30
Another Fact"Mendapati kenyataan pahit untuk kedua kalinya, tetap saja rasanya masih tak menyenangkan dan rumit."
🍃🍃🍃
"Ma, sebenernya kita mau ziarah ke makam siapa? Kok jauh banget ke Bogor?" Nayya bertanya sebelum mereka berangkat di pagi itu.
Afanin tersenyum. "Temen papa," jawabnya. Hanya itu. Kemudian Alfi datang dan segera mengajak mereka naik mobil.
Nayya agak cemberut, pasalnya tadinya dia akan pergi bersama Arkan untuk menjenguk Kei. Setelah kejadian Kei collapse waktu itu, ayah Kei setuju untuk mendaftarkan dan memasukkan Kei ke rehabilitasi. Satu bulan sudah dia berada di sana. Dia tetap bisa beraktivitas seperti biasa, sekolah seperti biasa, namun ia memiliki jadwal sendiri, dipantau dan teratur. Bahkan Nayya tak memiliki acara liburan di semester ganjil ini. Tapi tiba-tiba saja orang tuanya mengajak ia pergi ke Bogor.
"Memangnya teman papa yang mana? Papa nggak pernah cerita kalau ada teman papa yang sudah meninggal?" Nayya kembali bertanya saat mobil sudah melaju. Ia duduk di belakang bersama mamanya, sementara papanya di depan bersama Pak Gigih.
"Papa baru tahu lokasi tempat ia dimakamkan, makanya papa baru sempat berziarah. Papa memang belum pernah bercerita tentangnya."
Nayya mengangguk namun juga heran, "Kok gitu, Pa? Emangnya nggak ada yang tahu?"
Alfi diam. Membuat Nayya semakin heran. "Nanti kamu juga tahu," ucap Afanin menyudahi percakapan.
Nayya mengerti, ia harus diam sekarang. Tapi otaknya tidak mau berhenti berpikir. Bagaimana bisa tidak ada yang tahu tempatnya dimakamkan? Sampai papanya baru tahu setelah sekian lama?
Nayya menepis pikiran-pikirannya yang mulai melantur. Lalu ia mengambil ponsel untuk mengalihkan pikirannya. Membuka chat, ia mendesah ketika mendapati tidak ada chat dari Akbar. Sepertinya dia sedang sibuk. Pikirnya.
Karena bosan, Nayya pun memainkan game di ponselnya. Karena perjalanan yang cukup jauh, Nayya pun tertidur. Ketika ia bangun, ia melihat sekeliling. Mereka nampak memasuki pedesaan, karena banyaknya pohon-pohon dan kebun di sepanjang jalan, juga rumah-rumah sederhana.

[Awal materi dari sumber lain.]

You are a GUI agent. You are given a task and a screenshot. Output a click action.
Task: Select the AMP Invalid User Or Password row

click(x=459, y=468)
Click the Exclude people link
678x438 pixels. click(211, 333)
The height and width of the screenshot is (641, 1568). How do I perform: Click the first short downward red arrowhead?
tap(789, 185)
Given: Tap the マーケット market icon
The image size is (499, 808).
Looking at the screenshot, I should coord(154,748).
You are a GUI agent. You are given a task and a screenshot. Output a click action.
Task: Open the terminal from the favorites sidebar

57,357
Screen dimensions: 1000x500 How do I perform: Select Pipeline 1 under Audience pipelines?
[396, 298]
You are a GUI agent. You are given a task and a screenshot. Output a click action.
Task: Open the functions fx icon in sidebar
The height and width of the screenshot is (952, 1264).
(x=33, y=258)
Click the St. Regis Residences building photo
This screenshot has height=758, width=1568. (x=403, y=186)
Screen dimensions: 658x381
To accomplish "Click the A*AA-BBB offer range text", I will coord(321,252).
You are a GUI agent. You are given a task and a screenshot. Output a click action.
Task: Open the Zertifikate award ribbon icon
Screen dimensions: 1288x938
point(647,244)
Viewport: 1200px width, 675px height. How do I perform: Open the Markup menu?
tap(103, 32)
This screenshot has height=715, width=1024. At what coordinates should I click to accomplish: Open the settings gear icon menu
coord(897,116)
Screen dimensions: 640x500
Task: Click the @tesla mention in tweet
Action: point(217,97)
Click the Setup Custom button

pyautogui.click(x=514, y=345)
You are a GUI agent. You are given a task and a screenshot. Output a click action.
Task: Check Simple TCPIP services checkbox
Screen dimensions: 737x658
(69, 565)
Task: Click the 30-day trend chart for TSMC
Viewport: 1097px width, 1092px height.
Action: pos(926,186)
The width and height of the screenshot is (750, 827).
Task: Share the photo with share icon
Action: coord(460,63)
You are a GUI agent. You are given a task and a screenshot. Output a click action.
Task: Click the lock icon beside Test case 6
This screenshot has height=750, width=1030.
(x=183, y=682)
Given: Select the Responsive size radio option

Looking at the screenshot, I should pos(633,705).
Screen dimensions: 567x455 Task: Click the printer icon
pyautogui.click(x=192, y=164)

"Masih jauh?" tanya Nayya.
"Lumayan," jawab Alfi. Ia pun semakin penasaran, sampai sejauh ini papanya mau berziarah. Pasti ia orang yang berarti untuk sang papa. Pikirnya.
Semakin jauh, udara semakin terasa sejuk. Mengingatkan Nayya pada kampung halaman mamanya. Ia membuka jendela dan menikmati udara segar. Melihat anak-anak yang nampak riang bermain. Ia tersenyum. Di Ibu kota tidak ada yang seperti ini.
Mobil pun berhenti. Alfi mengajak mereka semua turun. Nayya ikut tanpa bertanya ataupun protes apa-apa. Ia mengikuti langkah kedua orang tuanya begitu saja. Hingga mereka berhenti di depan tiga makam yang berdekatan. Nayya menengok dan membaca nama yang tertera batu nisan.
Larasati Ayu.
Jadi, teman Papa perempuan. Pikir Nayya dalam hati. Lalu di sebelah kiri bertuliskan 'Aminah' dan di sebelah kanan, ada kuburan yang lebih pendek. Bertuliskan Adam Nasrulloh.
"Ini teman Papa?" tanya Nayya berbisik pada mamanya. Afanin mengangguk.
"Kenapa makamnya berdekatan dengan yang itu?" tanya Nayya heran menunjuk makam bertuliskan nama Adam.
"Itu anaknya," jawab Afanin. Nayya sedikit terkejut tapi ia tak bertanya apa-apa lagi. Ia mengikuti Alfi dan Afanin yang berjongkok di depan makam wanita bernama Larasati Ayu dan anaknya Adam Nasrulloh. Mereka pun mulai memanjatkan do'a.
![](https://img.wattpad.com/cover/98694332-288-k613465.jpg)
KAMU SEDANG MEMBACA
Not A Love (Completed)
JugendliteraturSequel of The Dearest (Duhai Pendampingku) . Ainayya Dzahin Rafanda. Gadis cantik dan periang. Awalnya hidupnya baik-baik saja, hingga ia merasakan sebuah rasa yang selayaknya dialami remaja lainnya pada seseorang. Juga sebuah kenyataan hidup yang l...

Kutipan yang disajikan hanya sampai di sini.